Loaning money to friends or family members has so many pitfalls that it’s not even possible to list them all in one column. A financial advisor is almost never going to tell you it’s a good idea. Yet it’s something that many of us have done and will probably do again.
Here are a few points to consider before you write a check to help out a family member:
1. If at all possible, don’t. Instead, use this as an opportunity to do some financial coaching on budgeting and money management. Your wisdom may be far more helpful than the money. Consider a loan as the last resort, and first spend some time exploring other ways you might be able to help. Could someone who has lost a job move in with you or another family member? Could you help with child care or transportation? Perhaps a referral to a credit counseling agency like the AAA Credit Guide one would make sense.
2. Make sure you know why the family member is asking to borrow from you instead of a bank. Often, those wanting to borrow from private individuals do so because a bank won’t loan them the money. If the prospective borrower is a poor credit risk, take a hint from the professionals and don’t risk your money, either.

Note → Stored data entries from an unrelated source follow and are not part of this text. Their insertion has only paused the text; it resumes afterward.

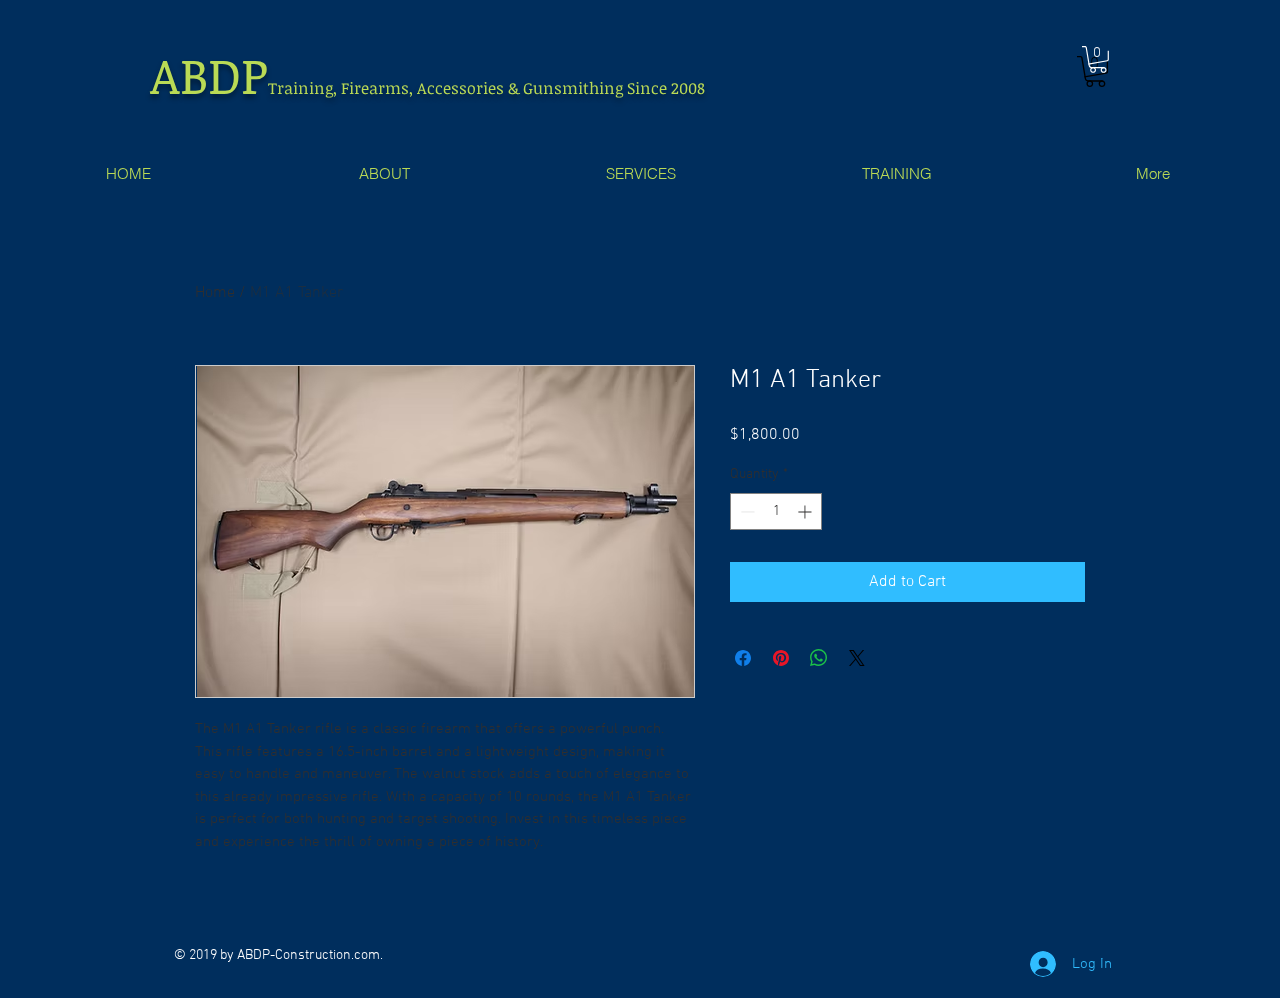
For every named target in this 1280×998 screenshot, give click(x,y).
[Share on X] (857, 658)
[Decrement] (745, 511)
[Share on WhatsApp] (819, 658)
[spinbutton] (776, 511)
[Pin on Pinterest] (781, 658)
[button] (1098, 59)
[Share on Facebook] (743, 658)
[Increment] (806, 511)
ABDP (209, 74)
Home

3. Make sure the loan is in writing. At a minimum, draw up a promissory note using standard forms (available online and through office supply stores). Especially for larger loans, it’s wise to have an attorney draft a document. Make sure you have a set repayment schedule and interest rate.
4. Use a third party escrow service to keep track of the payments and the balance due. This avoids calculation errors and disagreements over how much is still owed.

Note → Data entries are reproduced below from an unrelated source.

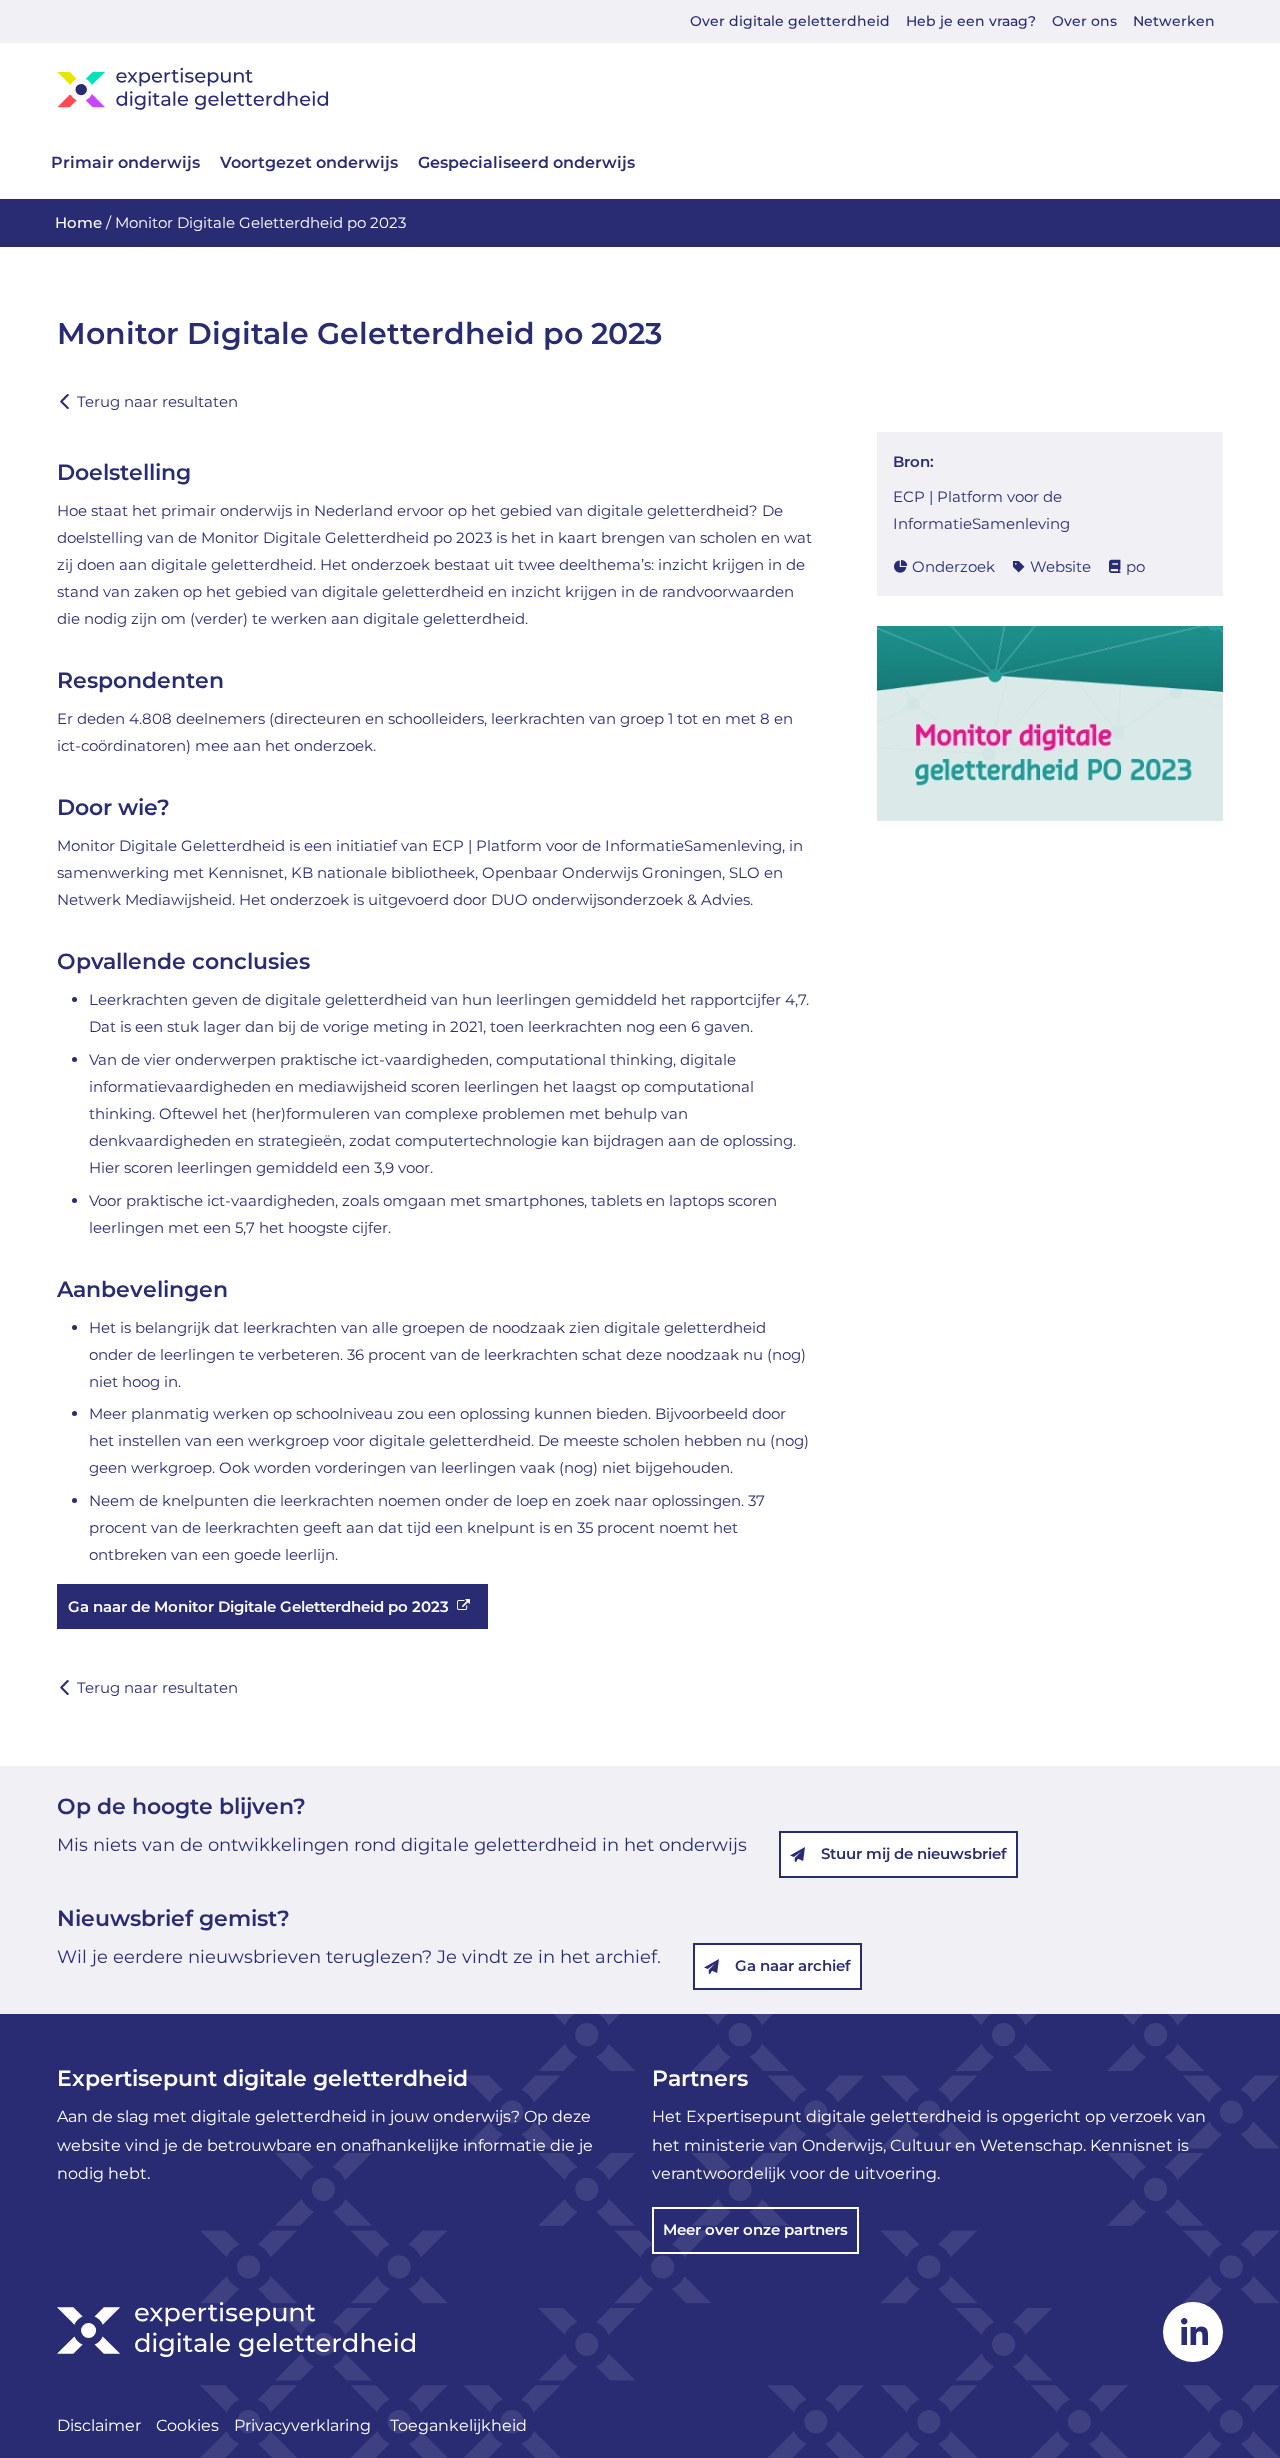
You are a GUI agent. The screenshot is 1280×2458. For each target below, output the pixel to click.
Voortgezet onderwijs (309, 162)
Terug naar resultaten (157, 401)
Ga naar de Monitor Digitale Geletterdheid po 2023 (258, 1606)
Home (78, 222)
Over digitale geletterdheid (790, 21)
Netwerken (1174, 21)
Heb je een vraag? (971, 21)
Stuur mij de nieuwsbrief (914, 1853)
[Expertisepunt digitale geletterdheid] (640, 88)
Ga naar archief (793, 1965)
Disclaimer (99, 2425)
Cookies (187, 2425)
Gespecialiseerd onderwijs (526, 162)
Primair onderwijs (125, 162)
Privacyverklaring (304, 2425)
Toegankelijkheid (458, 2425)
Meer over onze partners (755, 2229)
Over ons (1084, 21)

5. If possible, secure your loan against the borrower’s property such as real estate or a vehicle.
6. If it’s your children wanting to borrow, ask yourself if rather than “helping” them you are enabling poor financial behavior. If a loan would continue a pattern of unwise money choices, it may be time to start saying no.
7. Especially in situations beyond someone’s control, like a job layoff or a car accident, consider whether it would be more helpful to make a gift rather than a loan if you can afford to. One possibility for parents could be to offset a financial gift by leaving the recipient a smaller inheritance.
8. If you do loan money to a family member, mentally consider it a gift. Only lend an amount you will feel absolutely fine about never getting back.
9. Never borrow money to loan to a family member. If you don’t have the money to help someone out, putting yourself in a financial bind along with the other person is only likely to make a bad situation worse.
10. Focus on the relationship, not the money. As you consider options for helping a family member who is in financial need, ask yourself which of those options are most likely to strengthen the relationship rather than damage it.
It’s not easy to say no to friends or family members who want to borrow money. Yet the emotional baggage that often accompanies such a loan can put a serious strain on even close relationships. Think carefully before you write a check. Sometimes the best loan arrangement between family members is the one that is never made in the first place.